Generative models trained on internet data have revolutionized how text, image, and video content can be created. Perhaps the next milestone for generative models is to simulate realistic experience in response to actions taken by humans, robots, and other interactive agents. Applications of a real-world simulator range from controllable content creation in games and movies, to training embodied agents purely in simulation that can be directly deployed in the real world. We explore the possibility of learning a universal simulator (UniSim) of real-world interaction through generative modeling. We first make the important observation that natural datasets available for learning a real-world simulator are often rich along different dimensions (e.g., abundant objects in image data, densely sampled actions in robotics data, and diverse movements in navigation data). With careful orchestration of diverse datasets, each providing a different aspect of the overall experience, we can simulate the visual outcome of both high-level instructions such as "open the drawer" and low-level controls from otherwise static scenes and objects. We use the simulator to train both high-level vision-language policies and low-level reinforcement learning policies, each of which can be deployed in the real world in zero shot after training purely in simulation. We also show that other types of intelligence such as video captioning models can benefit from training with simulated experience, opening up even wider applications. Video demos can be found at https://universal-simulator.github.io.

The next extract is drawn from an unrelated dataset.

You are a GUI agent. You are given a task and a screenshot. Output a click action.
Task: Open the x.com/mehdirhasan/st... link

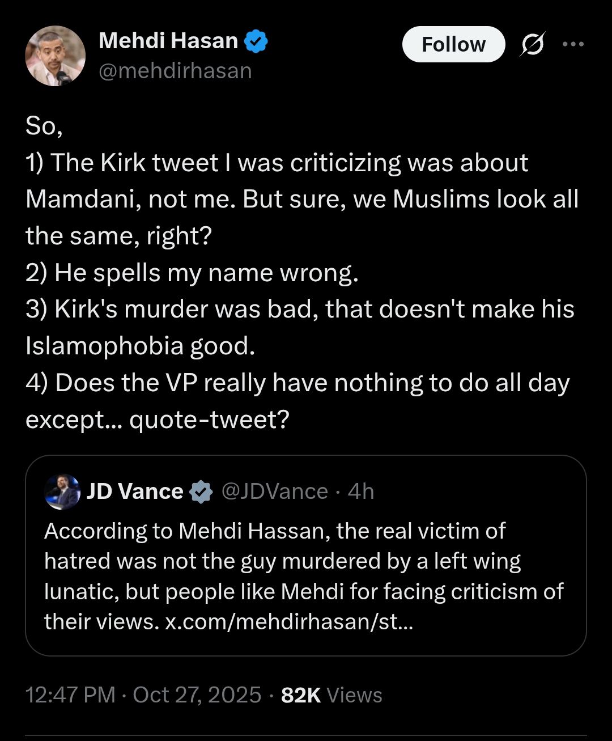pos(289,622)
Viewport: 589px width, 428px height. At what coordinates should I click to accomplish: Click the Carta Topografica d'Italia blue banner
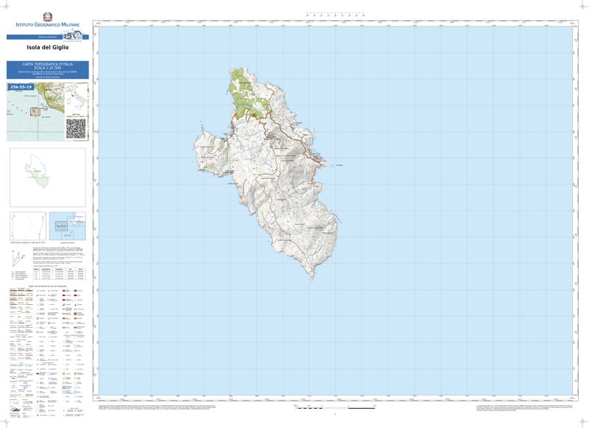(48, 70)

翻译：基于互联网数据训练的生成模型已经彻底改变了文本、图像和视频内容的创建方式。生成模型的下一个里程碑，或许在于能够模拟人类、机器人及其他交互智能体执行动作时所产生的逼真体验。真实世界模拟器的应用范围广泛，从游戏和电影中的可控内容创作，到完全在模拟环境中训练、可直接部署于现实世界的具身智能体。我们探索了通过生成建模学习通用真实世界交互模拟器（UniSim）的可能性。我们首先提出一个重要观察：可用于学习真实世界模拟器的自然数据集通常在多个维度上具有丰富性（例如，图像数据中物体种类繁多，机器人数据中动作采样密集，导航数据中运动模式多样）。通过对提供不同体验维度的多样化数据集进行精心整合，我们能够从原本静态的场景和物体中，模拟出高级指令（如“打开抽屉”）与低级控制指令所产生的视觉结果。我们利用该模拟器同时训练高级视觉-语言策略与低级强化学习策略，两者均可在完全于模拟环境中训练后，以零样本方式部署于真实世界。我们还表明，其他类型的智能模型（如视频描述生成模型）也能从模拟体验训练中受益，从而开启了更广泛的应用前景。视频演示可在 https://universal-simulator.github.io 查看。